Steelers QB Joshua Dobbs fighting for roster spot
It just might take a rocket scientist for the Steelers to figure out how to fit four quarterbacks into three available roster spots.
Joshua Dobbs, an aerospace engineering major in college, is doing his best to solve the untenable equation so it works out to his advantage.
Dobbs, only one season into his NFL career, became the consensus odd quarterback out when the Steelers drafted Oklahoma State’s Mason Rudolph in the third round.
Unless there is an injury in training camp or the preseason and barring a trade, the Steelers are expected to open the season with Landry Jones and Rudolph as the options behind Ben Roethlisberger. That leaves Dobbs perhaps ticketed for the practice squad, another team’s roster if he doesn’t clear waivers or, worse, the unemployment line.
Those issues will be decided in August and September. In mid-June, as minicamp neared its conclusion and the four-week offseason workout program ended, Dobbs wasn’t looking that far into the future.
“I just try to attack it the same every day, come ready to play,” Dobbs said. “I’m ready to work, and I have that mindset when I step in the building. Of course, (drafting Rudolph) raises an added element of competition, but it doesn’t change my mindset and how I approach what I do on the field.
“I just have to go out and compete and play well when I get my opportunities.”
One year after being selected in the fourth round by the Steelers, Dobbs wasn’t totally caught off guard when the team drafted Rudolph. After all, Dobbs didn’t expect to be selected in 2017 by the Steelers, who had veterans Jones and Zach Mettenberger on the roster behind Roethlisberger.
“It’s a day of unknowns,” Dobbs said. “I knew that last year when I was a part of it. So you really don’t know, and you have no effect on what to expect. You’ve got to embrace your new teammates and be ready to work when you show up at OTAs and minicamp.”
At Tennessee, Dobbs had a knack for winning, compiling a 23-12 record as a starter and going 3-0 in bowl games. His 7,138 career passing yards ranked fifth in school history, and his 9,360 yards of total offense was third, with one of the quarterbacks listed ahead of him being Peyton Manning.
Dobbs did some of his best work for the Volunteers with his feet, setting career and single-season highs for rushing yards and touchdowns by a quarterback. His ability to escape the pocket and make plays with his legs give Dobbs a tangible no other Steelers quarterback possesses.
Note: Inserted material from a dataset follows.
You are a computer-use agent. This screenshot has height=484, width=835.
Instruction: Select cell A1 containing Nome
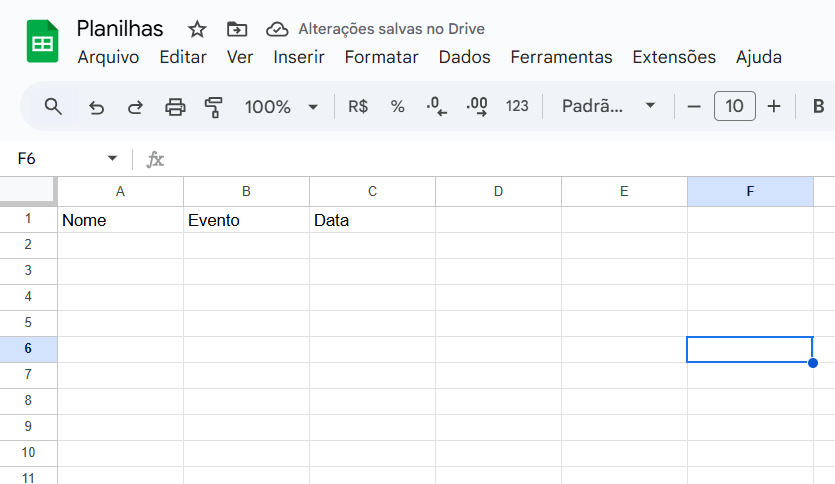(x=120, y=220)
“Josh will always surprise you with his athleticism,” Jones said. “He still makes throws from the pocket, but when it’s time to run, he’s a lot faster than I think people give him credit for.”
The Steelers decided to get an early look at Dobbs in preseason, starting him in the first two games. He finished the exhibition season completing 59.4 percent of his passes for 406 yards, two touchdowns and three interceptions. In the preseason finale, he threw a touchdown pass and ran for the winning score with two seconds left in a 17-14 win over Carolina.
Then, it was back to the bench for Dobbs, who was inactive for the first 15 games and the backup in the season finale against Cleveland. Before he headed into the offseason after the playoff loss to Jacksonville, Dobbs was given some advice from quarterbacks coach and soon-to-be offensive coordinator Randy Fichtner.
“The biggest thing for me and the stuff Randy talked about was having a consistent setup in the pocket,” Dobbs said. “It’s about being straight back, getting to a good spot and having a good rhythm in my passing. That’s what I’ve been working at in these OTAs.”
Dobbs also spent some time in the offseason at IMG Academy in Bradenton, Fla., where he trained during the predraft process. He entered spring workouts in May with confidence he might have lacked as a rookie.
“It feels like I’m eight steps ahead, really,” Dobbs said last week. “It’s just different. Last year, you’re coming in and scrambling to learn the playbook. Today, I remembered the first time I heard a play on the walkie-talkie and reciting it in the huddle. Now, it’s not only being able to hear it, you can see the play in your mind and visually see it and go through the reads and have an idea how you’re going to attack the defense.”
In five weeks, Dobbs will have the chance to attack the quarterback competition with his work in padded practices and preseason games. If it doesn’t work out in his favor, there’s always his fallback plan of working at NASA or Pratt & Whitney, where he once interned at the company that makes aircraft engines for the U.S. government.
“I continue to keep up on it because I worked so hard at it in school,” Dobbs said. “You don’t want to lose sight of it, so I do have some things planned and some connections with NASA I’m excited about.”
Until then, it’s all football for Dobbs — no matter how challenging the mathematical equation to retain his roster spot might be.